A recent Intelligence Squared debate tackled the proposition that “Too Many Kids Go to College.” Arguments in favor: the cost of higher education is rising out of proportion to its value; it stifles entrepreneurial creativity (because Plan B is to found a million dollar software company, natch); and the bachelor’s degree is a “false credential” that doesn’t accurately signal what a college graduate knows and can do. Arguments against: Post-secondary education is the best hedge against poverty, unemployment, and dead-end jobs.

It was a lively discussion, but as the debate progressed, the terms got fuzzier and it wasn’t clear what they meant by “college”: A four-year college or university right after high school? Community college leading to an associate’s degree? A proprietary school? On-line courses? Ivy-covered buildings? 

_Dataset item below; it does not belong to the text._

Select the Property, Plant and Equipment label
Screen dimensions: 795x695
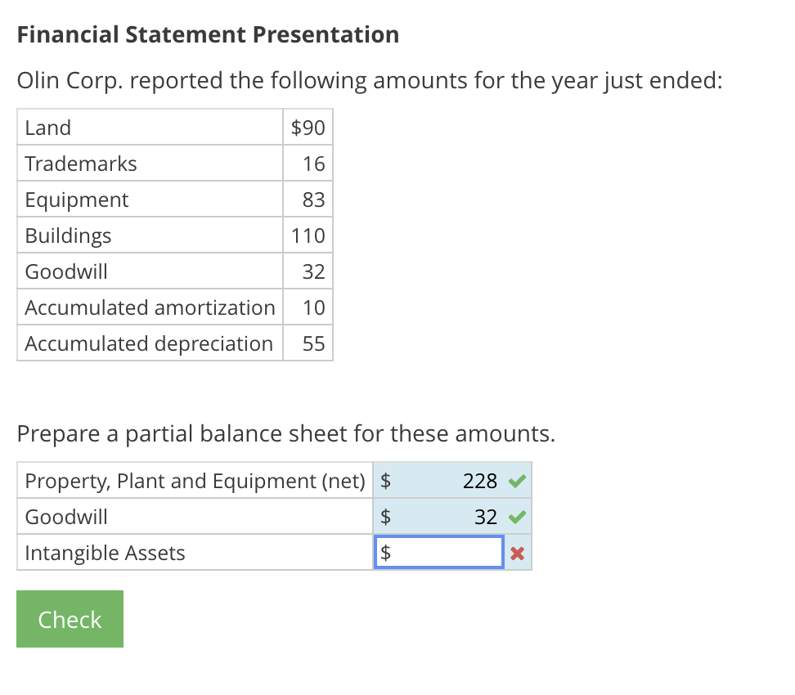(194, 481)
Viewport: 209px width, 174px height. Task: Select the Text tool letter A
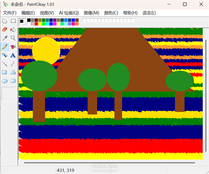[13, 55]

A better proposition to debate would have been: “Too many kids go to the wrong college for them.” That would have gotten to the heart of the matter—we have created a caste system with academic four-year baccalaureate programs on top, and we view programs that provide applied learning, occupational skills training, and employer engagement as second-best. 

By granting the B.A./B.S. a sort of exclusive “most-favored nation” status, we’ve constrained ourselves from developing a diverse, robust set of educational pathways through post-secondary education and into the labor market. (We’re also overly focused on prestige and ivy, but that’s another topic.) 

The dominant “college for all” approach leads to the mainstream ideal of completing an academic program of study in high school and then immediately attending a residential four-year college. But the field of post-secondary education is much broader, also including two-year degrees, certificates, apprenticeships, and occupational training. While it’s clear that a high school diploma alone is likely to lead to low-wage jobs, research shows that not everyone needs a four-year degree to support themselves. Depending on the field, certificates and associate’s degree holders can out-earn those with four-year degrees. A wide swath of jobs in the labor market—good jobs, with good earnings—does not require a bachelor’s degree. In 2018, almost equal proportions of jobs are projected to require some college or an associate’s degree (30 percent) as are projected to require a bachelor’s degree or more (33 percent).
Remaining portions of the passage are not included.